IMPORTANT NOTE: My home department is Romance Languages, and I teach for them in Spanish. If you cannot take a course in Spanish, you will most likely not be able to take coursework with me.
I am a native speaker of English, and an Ln speaker of Spanish, French, Portuguese, Catalan, and Galician (acquired to varying degrees in that order). I also have knowledge of Korean, Latin, and German.
As a theoretical and experimental syntactician, I am interested in how language is represented in the mind, in particular, the syntax of subjects, clitics and left-peripheral elements and their interaction with information structure. I employ a variety of experimental methods based primarily on generative second language acquisition research in order to elicit quantitative psycholinguistic judgment data. My current research interests include the prosody of contrast and CLLD in Galician and Spanish, the L2 acquisition of word order variation in Spanish, and subject expression and reference in Caribbean Spanish. To see more about my research, visit my Romance Languages homepage or my academia.edu page.

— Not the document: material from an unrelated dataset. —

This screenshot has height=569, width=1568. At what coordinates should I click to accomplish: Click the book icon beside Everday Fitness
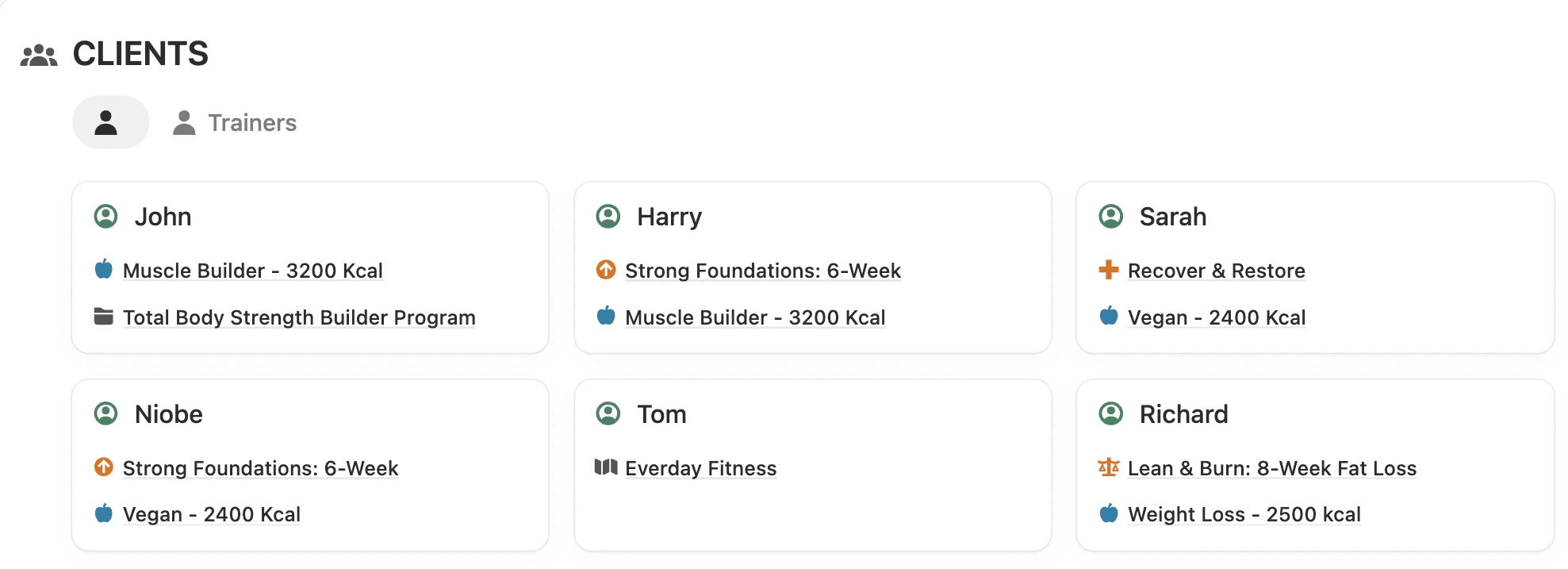pos(606,467)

I am currently working on the Experimental Research in Linguistics Initiative (ERLI) with Dr. Margaret Quesada. Its mission is to promote, develop, and explore experimental research methods for applications in a broad range of linguistic subfields such as language acquisition (L1, 2L1, Ln), phonetics, phonology, pragmatics, psycholinguistics, semantics, sociolinguistics, and syntax. It also aims to foster inter-disciplinary academic and intellectual collaboration among faculty and students pursuing studies in language and linguistics.